I won’t be on land this Thanksgiving, so I guess this will be my Thanksgiving post. God willing, I’ll be somewhere in the Atlantic. I will start out in Italy and will wind up in Brazil. I plan to sleep in, write my heart out every day, have meals served just the way I want them, and watch the big blue ocean all around me. I’m going to read some of my best friend’s books. I’m going to work out every day and get a massage every week. I want to meet the captain and the staff, put my hands on the wheel and feel the power of the ship.
I’d like to meet new friends, learn how to talk to someone in a language that I didn’t grow up with. Watch how other people treat their children. Look into the eyes of the elderly passengers and maybe ask them questions about things I will never see. Learn from them. I want to soak it all in so I can put some of it, maybe only about 1% of it, on paper.
Something I hadn’t thought about when I booked this vacation was that when we travel across the Atlantic, we will be leaving the winter of Italy to the Summer of Brazil.

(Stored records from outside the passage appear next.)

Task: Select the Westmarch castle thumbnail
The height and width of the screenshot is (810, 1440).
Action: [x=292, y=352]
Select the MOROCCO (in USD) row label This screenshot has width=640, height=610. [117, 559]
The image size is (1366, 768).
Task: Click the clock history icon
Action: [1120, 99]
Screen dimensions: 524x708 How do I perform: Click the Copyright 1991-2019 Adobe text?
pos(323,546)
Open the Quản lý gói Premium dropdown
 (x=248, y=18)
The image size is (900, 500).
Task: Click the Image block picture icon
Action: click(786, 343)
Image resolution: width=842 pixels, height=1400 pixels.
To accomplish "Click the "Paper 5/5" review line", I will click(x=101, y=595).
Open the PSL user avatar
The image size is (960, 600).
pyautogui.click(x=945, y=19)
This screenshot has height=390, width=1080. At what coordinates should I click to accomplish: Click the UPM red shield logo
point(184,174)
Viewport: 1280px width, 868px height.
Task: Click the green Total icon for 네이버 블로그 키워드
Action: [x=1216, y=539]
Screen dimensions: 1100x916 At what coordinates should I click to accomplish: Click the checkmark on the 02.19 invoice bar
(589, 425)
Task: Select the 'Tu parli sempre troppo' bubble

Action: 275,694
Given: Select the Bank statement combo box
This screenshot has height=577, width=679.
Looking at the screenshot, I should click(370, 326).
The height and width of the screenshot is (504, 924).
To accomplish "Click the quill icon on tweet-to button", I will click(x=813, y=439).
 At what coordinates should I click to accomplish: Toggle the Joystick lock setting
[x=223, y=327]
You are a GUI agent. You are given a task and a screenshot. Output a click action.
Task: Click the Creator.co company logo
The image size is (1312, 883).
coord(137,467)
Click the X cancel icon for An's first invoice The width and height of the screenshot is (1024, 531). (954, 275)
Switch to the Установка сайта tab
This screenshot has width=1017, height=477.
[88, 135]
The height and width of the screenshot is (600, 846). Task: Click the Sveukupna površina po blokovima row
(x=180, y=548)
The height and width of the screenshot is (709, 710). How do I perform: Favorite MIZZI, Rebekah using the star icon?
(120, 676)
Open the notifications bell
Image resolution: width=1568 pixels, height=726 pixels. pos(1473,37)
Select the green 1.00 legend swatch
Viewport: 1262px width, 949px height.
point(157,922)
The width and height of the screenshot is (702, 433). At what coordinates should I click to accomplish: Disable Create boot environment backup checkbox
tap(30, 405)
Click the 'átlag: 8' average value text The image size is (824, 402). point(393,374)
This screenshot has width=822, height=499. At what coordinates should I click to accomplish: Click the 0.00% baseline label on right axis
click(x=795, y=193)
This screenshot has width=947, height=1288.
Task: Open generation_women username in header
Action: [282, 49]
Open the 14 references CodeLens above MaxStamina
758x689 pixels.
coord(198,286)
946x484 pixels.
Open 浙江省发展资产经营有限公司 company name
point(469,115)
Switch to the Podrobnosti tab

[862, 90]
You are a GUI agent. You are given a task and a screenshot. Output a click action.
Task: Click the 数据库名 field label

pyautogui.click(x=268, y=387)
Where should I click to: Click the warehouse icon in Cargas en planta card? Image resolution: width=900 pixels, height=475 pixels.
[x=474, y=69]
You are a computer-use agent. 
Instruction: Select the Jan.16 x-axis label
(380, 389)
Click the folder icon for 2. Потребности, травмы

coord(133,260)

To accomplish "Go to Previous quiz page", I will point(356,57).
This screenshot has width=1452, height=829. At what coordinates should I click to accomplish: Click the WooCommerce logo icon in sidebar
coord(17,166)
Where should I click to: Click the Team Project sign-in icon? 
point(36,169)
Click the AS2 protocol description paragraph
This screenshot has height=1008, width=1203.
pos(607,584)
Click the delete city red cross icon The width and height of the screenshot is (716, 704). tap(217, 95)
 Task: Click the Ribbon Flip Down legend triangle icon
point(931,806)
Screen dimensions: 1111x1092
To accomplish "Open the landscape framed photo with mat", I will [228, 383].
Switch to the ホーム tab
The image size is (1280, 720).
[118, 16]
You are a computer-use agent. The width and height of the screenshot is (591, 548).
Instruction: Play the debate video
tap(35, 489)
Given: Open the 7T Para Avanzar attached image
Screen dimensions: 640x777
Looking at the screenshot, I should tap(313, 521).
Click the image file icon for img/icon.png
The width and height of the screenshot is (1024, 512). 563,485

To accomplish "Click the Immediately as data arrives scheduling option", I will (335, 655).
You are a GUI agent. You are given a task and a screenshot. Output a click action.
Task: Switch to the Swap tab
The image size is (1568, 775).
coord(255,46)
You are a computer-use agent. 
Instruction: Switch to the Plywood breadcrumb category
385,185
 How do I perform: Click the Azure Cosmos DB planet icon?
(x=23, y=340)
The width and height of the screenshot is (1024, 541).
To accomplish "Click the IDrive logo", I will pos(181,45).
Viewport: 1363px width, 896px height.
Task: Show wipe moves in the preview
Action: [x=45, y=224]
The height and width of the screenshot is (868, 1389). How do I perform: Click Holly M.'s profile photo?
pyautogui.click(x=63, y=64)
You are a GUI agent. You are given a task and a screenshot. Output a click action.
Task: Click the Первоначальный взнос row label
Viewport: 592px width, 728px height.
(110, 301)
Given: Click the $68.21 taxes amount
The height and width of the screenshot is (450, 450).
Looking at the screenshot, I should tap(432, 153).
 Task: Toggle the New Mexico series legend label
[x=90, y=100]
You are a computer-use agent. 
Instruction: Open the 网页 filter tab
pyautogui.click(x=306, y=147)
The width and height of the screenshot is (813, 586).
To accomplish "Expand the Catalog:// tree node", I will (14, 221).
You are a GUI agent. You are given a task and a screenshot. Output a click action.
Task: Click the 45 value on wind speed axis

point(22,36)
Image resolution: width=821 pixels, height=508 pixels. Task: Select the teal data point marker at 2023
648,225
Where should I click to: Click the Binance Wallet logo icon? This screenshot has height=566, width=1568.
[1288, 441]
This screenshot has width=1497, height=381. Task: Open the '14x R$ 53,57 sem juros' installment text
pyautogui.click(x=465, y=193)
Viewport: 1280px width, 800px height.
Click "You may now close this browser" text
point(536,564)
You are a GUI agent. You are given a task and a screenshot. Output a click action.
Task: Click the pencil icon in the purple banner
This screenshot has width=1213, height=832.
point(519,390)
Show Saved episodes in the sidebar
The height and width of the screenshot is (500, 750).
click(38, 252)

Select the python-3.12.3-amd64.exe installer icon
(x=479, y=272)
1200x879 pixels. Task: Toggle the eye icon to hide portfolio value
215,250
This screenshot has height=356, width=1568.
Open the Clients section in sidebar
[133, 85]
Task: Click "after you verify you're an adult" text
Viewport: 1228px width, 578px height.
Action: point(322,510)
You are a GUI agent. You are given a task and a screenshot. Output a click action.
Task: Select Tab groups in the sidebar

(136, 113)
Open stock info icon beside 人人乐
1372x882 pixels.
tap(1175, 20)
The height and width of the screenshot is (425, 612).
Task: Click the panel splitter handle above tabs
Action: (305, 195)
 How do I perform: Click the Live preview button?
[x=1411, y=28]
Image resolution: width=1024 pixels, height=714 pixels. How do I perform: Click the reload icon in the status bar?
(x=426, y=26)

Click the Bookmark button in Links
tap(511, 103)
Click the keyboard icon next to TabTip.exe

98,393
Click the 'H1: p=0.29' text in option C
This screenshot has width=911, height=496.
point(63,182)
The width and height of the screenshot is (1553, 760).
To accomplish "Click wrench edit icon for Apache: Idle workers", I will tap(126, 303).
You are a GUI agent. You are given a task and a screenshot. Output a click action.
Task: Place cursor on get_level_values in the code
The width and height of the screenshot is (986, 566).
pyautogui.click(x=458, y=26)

I plan to stand on the deck of the ship, because I want to see if I can feel it. Do you suppose I will? Will the water swirl in the opposite direction there? Will the stars look different? Would it be good luck to make love to my husband when we cross the Equator like all those seamen’s legends?
I don’t think I’ve ever studied the night sky from the southern hemisphere. There are people I have never met I will meet. I will learn about places I’ve never seen before. I’ve never been to South America. I’m going to walk off the ship and think of my hero Daniel, the Brazilian painter who stole my heart in the very first book I wrote, and who turned me into a writer. I didn’t do it. The characters in my book did.
Because I can.
Are we all so insane we don’t cherish every day? That we fill our lives with “news” when everything we need to know is all around us, in the magic and love of those around us? When the greatest gift is our ability to imagine things that could be so strong that they feel real. To connect people instead of running away from them. To give more than we take.
I want to leave a hole the size of a continent when I’m done being here. Like my beautiful (unnamed) heroine for a book I’m working on says to her damaged SEAL hero after he’s told her he doesn’t like complicated (excerpt from SEAL Destiny, a novella in High Octane Heroes):
She took in a sudden brief inhale. Her gaze quickly diverted to the ocean, giving him a full pure look at her upper torso, every curve and valley, until he thought perhaps he could even taste her skin. What Luke saw in profile was a strong, handsome woman with a body made for hard loving, who was unafraid.
Then she turned back and faced him fully. Her body dropped to her knees in front of him so quickly he thought perhaps she’d gotten suddenly ill. “I don’t do uncomplicated,” she whispered. “I like it complicated and rich. I like entangled. I like feeling everything and being sorely missed when I’m gone.”
My wish for you at Thanksgiving? Turn up the intensity and the capacity of your love.